__EXERCISE AIM__: All of the records are to be reproduced exactly.
-- INFORMATION GIVEN follows --
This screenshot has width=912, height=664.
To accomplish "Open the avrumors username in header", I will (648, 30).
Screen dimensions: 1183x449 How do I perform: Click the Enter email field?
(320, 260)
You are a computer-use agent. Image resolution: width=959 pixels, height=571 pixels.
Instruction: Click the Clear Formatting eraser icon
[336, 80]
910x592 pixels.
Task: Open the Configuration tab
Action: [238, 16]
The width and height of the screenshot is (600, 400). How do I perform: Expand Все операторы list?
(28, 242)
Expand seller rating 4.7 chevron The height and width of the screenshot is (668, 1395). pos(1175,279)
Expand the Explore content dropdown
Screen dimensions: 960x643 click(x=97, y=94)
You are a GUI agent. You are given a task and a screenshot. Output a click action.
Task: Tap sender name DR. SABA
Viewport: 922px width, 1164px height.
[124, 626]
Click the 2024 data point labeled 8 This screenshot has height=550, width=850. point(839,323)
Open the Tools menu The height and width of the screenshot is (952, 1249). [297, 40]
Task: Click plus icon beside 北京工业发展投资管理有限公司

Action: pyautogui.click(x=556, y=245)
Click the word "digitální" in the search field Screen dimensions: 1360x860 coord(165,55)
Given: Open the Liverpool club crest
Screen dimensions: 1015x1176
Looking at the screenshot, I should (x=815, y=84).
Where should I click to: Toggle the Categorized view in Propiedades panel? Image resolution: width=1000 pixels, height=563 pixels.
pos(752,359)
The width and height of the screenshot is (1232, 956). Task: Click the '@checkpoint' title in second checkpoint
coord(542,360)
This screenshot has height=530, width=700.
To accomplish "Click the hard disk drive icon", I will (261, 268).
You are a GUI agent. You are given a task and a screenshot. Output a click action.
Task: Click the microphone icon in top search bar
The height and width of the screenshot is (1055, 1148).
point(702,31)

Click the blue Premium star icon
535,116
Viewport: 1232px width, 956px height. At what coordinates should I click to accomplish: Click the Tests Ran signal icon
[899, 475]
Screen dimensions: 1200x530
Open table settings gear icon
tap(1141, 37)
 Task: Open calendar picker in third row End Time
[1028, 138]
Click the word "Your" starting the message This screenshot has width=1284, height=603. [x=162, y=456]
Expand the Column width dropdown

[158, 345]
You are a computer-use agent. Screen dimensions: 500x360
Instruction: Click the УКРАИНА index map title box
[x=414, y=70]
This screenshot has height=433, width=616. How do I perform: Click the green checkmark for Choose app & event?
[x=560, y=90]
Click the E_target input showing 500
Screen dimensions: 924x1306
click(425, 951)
-- INFORMATION GIVEN concluded --
__COMPLETED TASK__:
This screenshot has width=912, height=664.
To accomplish "Open the avrumors username in header", I will (648, 30).
Screen dimensions: 1183x449 How do I perform: Click the Enter email field?
(320, 260)
You are a computer-use agent. Image resolution: width=959 pixels, height=571 pixels.
Instruction: Click the Clear Formatting eraser icon
[336, 80]
910x592 pixels.
Task: Open the Configuration tab
Action: [238, 16]
The width and height of the screenshot is (600, 400). How do I perform: Expand Все операторы list?
(28, 242)
Expand seller rating 4.7 chevron The height and width of the screenshot is (668, 1395). pos(1175,279)
Expand the Explore content dropdown
Screen dimensions: 960x643 click(x=97, y=94)
You are a GUI agent. You are given a task and a screenshot. Output a click action.
Task: Tap sender name DR. SABA
Viewport: 922px width, 1164px height.
[124, 626]
Click the 2024 data point labeled 8 This screenshot has height=550, width=850. point(839,323)
Open the Tools menu The height and width of the screenshot is (952, 1249). [297, 40]
Task: Click plus icon beside 北京工业发展投资管理有限公司

Action: pyautogui.click(x=556, y=245)
Click the word "digitální" in the search field Screen dimensions: 1360x860 coord(165,55)
Given: Open the Liverpool club crest
Screen dimensions: 1015x1176
Looking at the screenshot, I should (x=815, y=84).
Where should I click to: Toggle the Categorized view in Propiedades panel? Image resolution: width=1000 pixels, height=563 pixels.
pos(752,359)
The width and height of the screenshot is (1232, 956). Task: Click the '@checkpoint' title in second checkpoint
coord(542,360)
This screenshot has height=530, width=700.
To accomplish "Click the hard disk drive icon", I will (261, 268).
You are a GUI agent. You are given a task and a screenshot. Output a click action.
Task: Click the microphone icon in top search bar
The height and width of the screenshot is (1055, 1148).
point(702,31)

Click the blue Premium star icon
535,116
Viewport: 1232px width, 956px height. At what coordinates should I click to accomplish: Click the Tests Ran signal icon
[899, 475]
Screen dimensions: 1200x530
Open table settings gear icon
tap(1141, 37)
 Task: Open calendar picker in third row End Time
[1028, 138]
Click the word "Your" starting the message This screenshot has width=1284, height=603. [x=162, y=456]
Expand the Column width dropdown

[158, 345]
You are a computer-use agent. Screen dimensions: 500x360
Instruction: Click the УКРАИНА index map title box
[x=414, y=70]
This screenshot has height=433, width=616. How do I perform: Click the green checkmark for Choose app & event?
[x=560, y=90]
Click the E_target input showing 500
Screen dimensions: 924x1306
click(425, 951)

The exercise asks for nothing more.